As you can see, the version of Python changed when you changed environments. Any work you do with Python will now use this specific version of Python and only the packages you have installed into this environment - nothing installed by the HPCC or that you have installed into other environments will be visible. To leave this environment you can run the following command:
This returns you to your base conda installation and unloads everything from your virtual environment.
It is common among scientists to install all the required Python packages under the "base" Conda Environment (the default environment in Conda), leading to a prolonged initialization process after each new login session to the HPCC login or worker nodes. However, the ideal practice is to create as many Conda environments as needed and install a few Python packages inside each Conda environment as possible to reduce the initialization time and avoid extra overhead once an environment gets activated.
The other possible approach, which we highly recommend to all Conda users at HPCC to apply into their Conda settings, is to disable the automatic activation of the "base" environment after each new login session. This method does not require removing the "conda initialize" lines from the “.bashrc” file and won't stop the Conda from preparing the user's environment for any future interaction with Conda. Instead, it prevents the "base" environment from being activated automatically after each new SSH/Interactive session.
To initialize the Conda environment upon login without automatically activating the "base" environment, you may follow the instructions below:
1. After logging in to one of the HPCC login gateways, please deactivate the Conda base env:
(base)$ conda deactivate
2. Then disable the "Automatic Active Base" feature in the Conda configuration:
$ conda config --set auto_activate_base False
3. You can also check the Conda configurations to make sure the new setup is in place:
$ conda config --show | grep auto_activate_base
4. Log out, and log back into your account. You will see the "conda" command is still available in your session, but the (base) env is not activated yet.
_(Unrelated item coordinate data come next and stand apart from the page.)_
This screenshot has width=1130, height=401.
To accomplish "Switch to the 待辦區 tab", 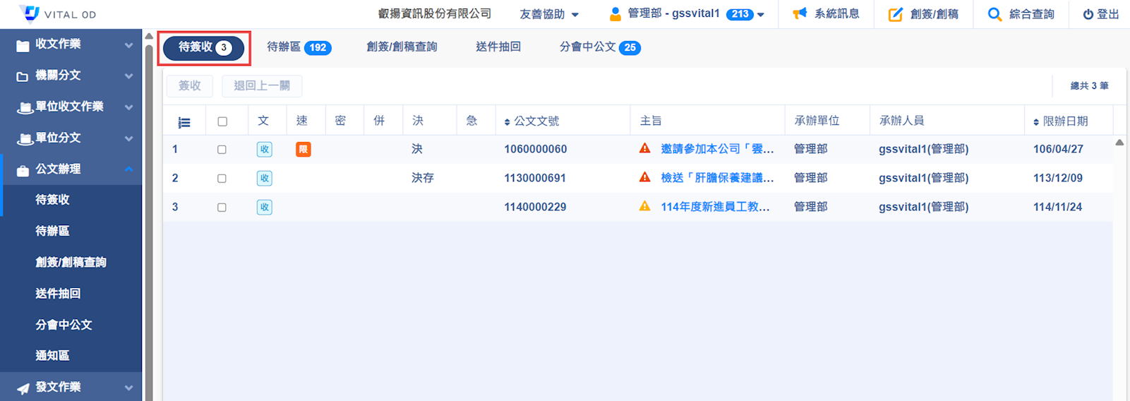I will (299, 47).
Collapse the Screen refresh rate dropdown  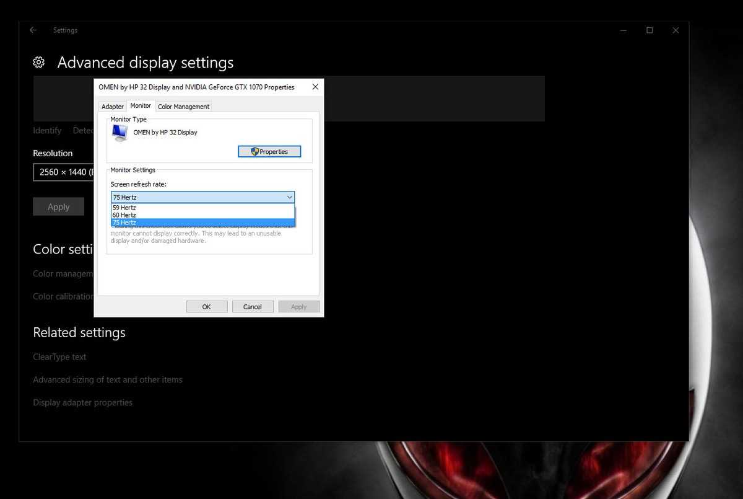289,197
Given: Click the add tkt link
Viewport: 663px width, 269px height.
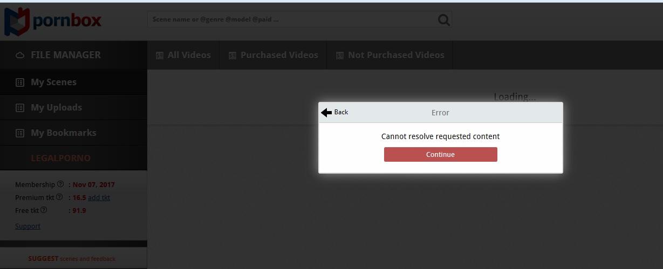Looking at the screenshot, I should [x=99, y=198].
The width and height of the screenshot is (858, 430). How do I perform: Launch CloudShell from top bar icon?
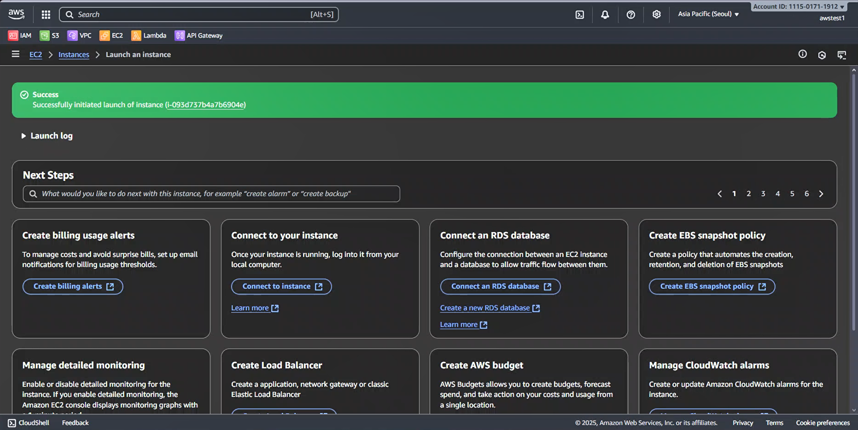coord(580,15)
You may need to activate the "base" or any other Conda environments whenever you need to do:
$ conda activate
$ conda activate base
(or better yet, a named environment suited for a particular set of commands, not a huge one with everything in it).
Please pay attention that this new Conda setting will require you to activate the Conda environment upon each job submission by simply adding the "conda activate <env>" into your job submission script file.
Some code still exists that uses Python v2, which is now officially deprecated and will not be maintained by the Python project past 2020. For this reason, the installation scripts mentioned above start with examples that will install Python v3.
To switch back to Python v2, you will need to create a Python2 environment and then source that environment whenever you need access to Python2. This can done using the tutorial from the "Creating Virtual Environments" section above, however the relevant commands are reproduced below:
conda create -n python2 python=2.7 scipy=0.15.0 numpy
conda env list #Now you should see an environment called "python2"
conda activate python2 #This will load the python2 environment
#Once you have finished using the environment you will need to deactivate/unload it.